Amigos, diante de 120.418 pessoas* no Maracanã, Flamengo e Fluminense decidiram mais uma vez o Campeonato Carioca. Ressaltemos as palavras eternas de Nelson Rodrigues: em todo o mundo não há um jogo que chegue aos pés do Fla-Flu, que é cada vez mais empolgante. Cada jogo entre o Fluminense e o Flamengo parece ser o maior do século, e assim será eternamente. O Fla-Flu não tem começo, o Fla-Flu não tem fim. O clássico das multidões começou quarenta minutos antes do nada.
"O primeiro zero a zero,
O segundo três a um,
O terceiro foi quatro a três,
E o Flamengo virou freguês!"
Assim cantou a torcida do Fluminense, naquele chuvoso domingo, antes do início da partida. A legião tricolor se referia aos três Fla-Flu's anteriores daquele certame. A galera pó-de-arroz fez bem ao relembrar a campanha. Sim, porque um título não se conquista em uma única tarde. Não. Um título é todo sangue, todo suor e todo lágrimas de um campeonato inteiro.

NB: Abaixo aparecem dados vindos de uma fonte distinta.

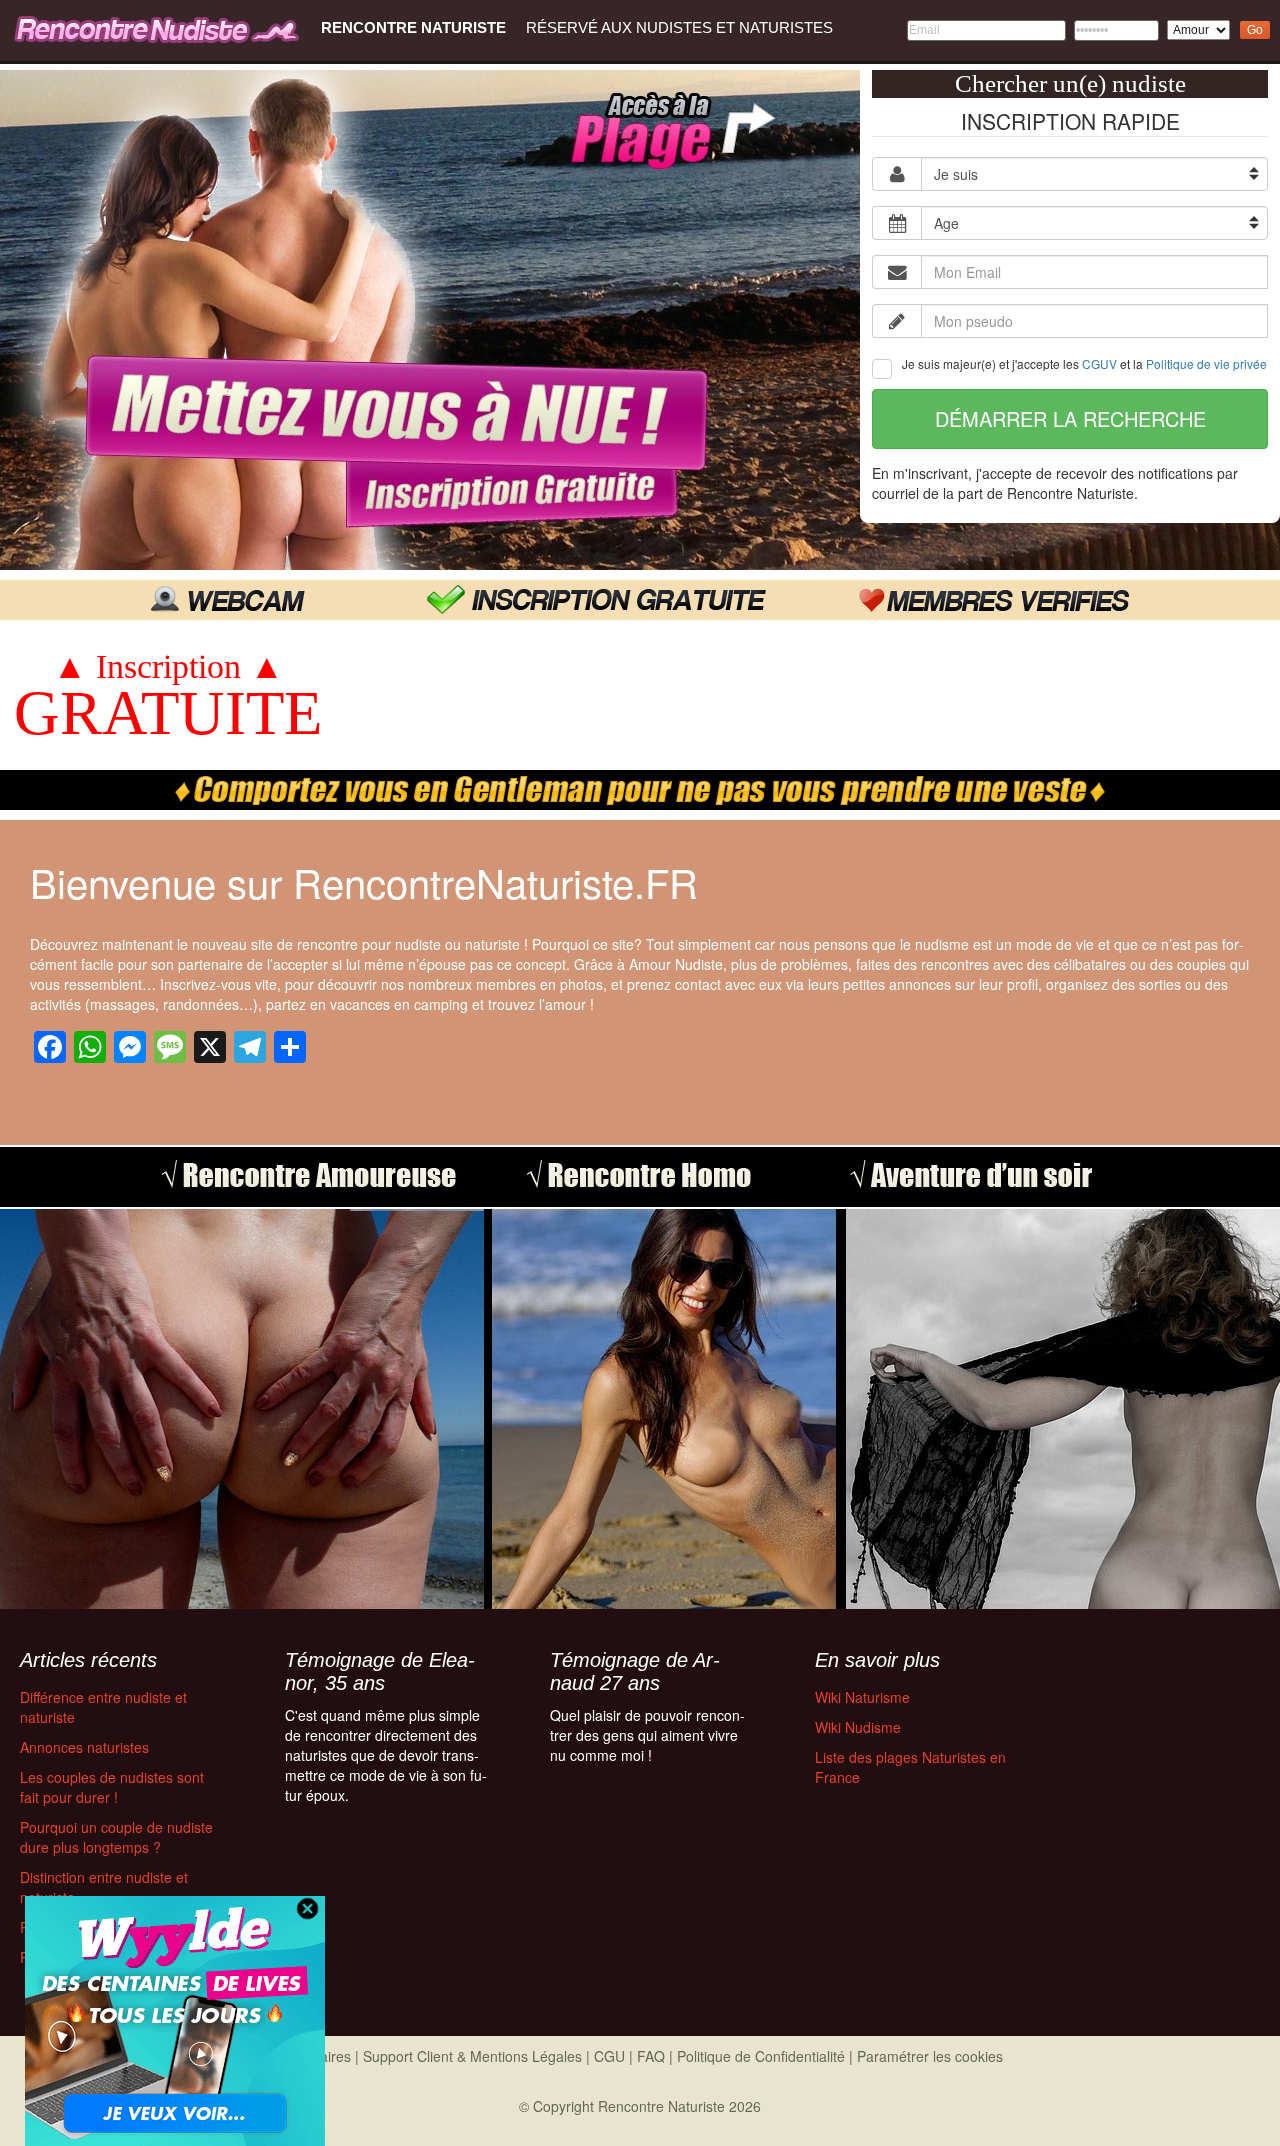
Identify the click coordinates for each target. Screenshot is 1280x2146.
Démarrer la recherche (1070, 418)
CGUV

Relembremos a fantástica jornada: o Fluminense montou um time de operários, comandado por Joel Santana, com folha salarial três vezes menor que a do Flamengo. Ao passo que, para comemorar seu centenário, o clube da Gávea contratou um verdadeiro escrete. Até Branco, ídolo tricolor, reforçou as linhas rubro-negras. E o que dizer da contratação de Romário, o melhor jogador do mundo? Ainda tinha o Sávio, a maior revelação do futebol brasileiro. Também estava lá Vanderlei Luxemburgo, o técnico bicampeão brasileiro pelo Palmeiras. Não havia dúvidas: o favorito do ano era mesmo o Flamengo**.
Logo na estréia, perdemos para o Madureira em Conselheiro Galvão (0 x 1, 28/01). Parecia que seria mais um ano de vacas magras em Álvaro Chaves. Vivíamos o maior jejum de nossa história: longos nove anos sem títulos. A torcida tricolor não agüentava mais sofrer. Veio o primeiro Fla-Flu, estréia de Romário e o empate (0 x 0, 12/02). Um mês depois, veio a vitória no segundo Fla-Flu (3 x 1, 12/03)! E a torcida pó-de-arroz voltou a ter esperanças.
Porém, começamos o octogonal final em desvantagem gigantesca. Éramos o único grande sem pontos extras: o Vasco tinha 1, o Botafogo tinha 1, e o Flamengo tinha 3. Para piorar, empatamos com o América (0 x 0, 26/03) e perdemos para o Botafogo (0 x 1, 02/04). Ao final da segunda rodada, o Flamengo liderava, com oito pontos a mais que o Fluminense (2 vitórias e 3 pontos extras). A vantagem rubro-negra parecia infinita. Mas então se iniciou a fantástica caminhada tricolor: do caos para a liderança. Do caos para a liderança, repito, essa foi a nossa épica jornada! Vencemos o Vasco, o Volta Redonda e o Entrerriense (3 x 2 de virada, 3 x 1, e 4 x 1). E então veio o terceiro Fla-Flu: ah, doce e santa vitória por 4 a 3!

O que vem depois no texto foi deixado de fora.